En 1911, il est enfin confronté aux œuvres de Braque et de Picasso, à Amsterdam d’abord puis à Paris où il séjourne pour la première fois. À quarante ans il aborde un tournant majeur. C’est le début de l’abstraction. À l’exemple des français, il adopte leur palette d’ocres gris et renonce un temps aux couleurs éclatantes. Les formes se fragmentent et se géométrisent. Toutefois, Mondrian s’inspire toujours du réel et ses motifs restent identifiables. Ainsi, l’arbre s’impose – à côté de rares figures et de paysages – comme son motif de prédilection.


Clocher en Zélande (1911)



Arbre gris (1911)


 Autoportrait (1913).
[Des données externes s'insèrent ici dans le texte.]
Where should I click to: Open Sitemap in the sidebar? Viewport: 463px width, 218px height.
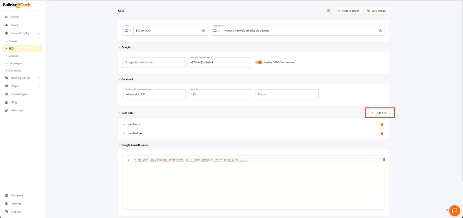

Fusain sur papier


Portrait d'une dame (1912)


Composition ovale en plan de couleurs 2 (1914)


Composition n°IV (1914)



Vers le Néo-plasticisme

En 1919, Mondrian exécute ses premières oeuvres purement abstraites. Ces peintures ne s’enracinent plus dans le réel : ni l’arbre, ni la façade n’offre un point de départ à son travail. La démarche du peintre est uniquement spirituelle.
Sur des toiles au format proche du carré, il trace des damiers colorés. Le rythme et le rayonnement émanant des lignes et des couleurs définissent un vocabulaire pictural nouveau - le néoplasticisme - dont l’objectif est de révéler « la beauté absolue », « l’essence de toutes choses », un principe auquel l’artiste est attaché depuis ses débuts. À ce stade de sa carrière, Mondrian a formalisé la théorie qui l’élève aujourd’hui au rang de père de l’abstraction. Pour autant, lorsqu’il entreprend son autoportrait en 1918, il ne fait pas voler son image en éclats. Il reste fidèle à la tradition naturaliste et au genre établi du portrait d’artiste posant en buste devant l’une de ses toiles en damier. Mondrian peint la rencontre de la figuration et de l’abstraction.


Autoportrait (1918)


Composition avec large plan rouge, jaune, noir, gris et bleu (1921)




Mondrian nous est apparu dans toute son œuvre – l’ambivalence du figuratif et de l’abstrait. Le premier pour en vivre et le second, son art de prédilection. 

Quand on pense que les historiens de l'art de l'époque mettaient au purgatoire cette production jugée indigne! Courez-y!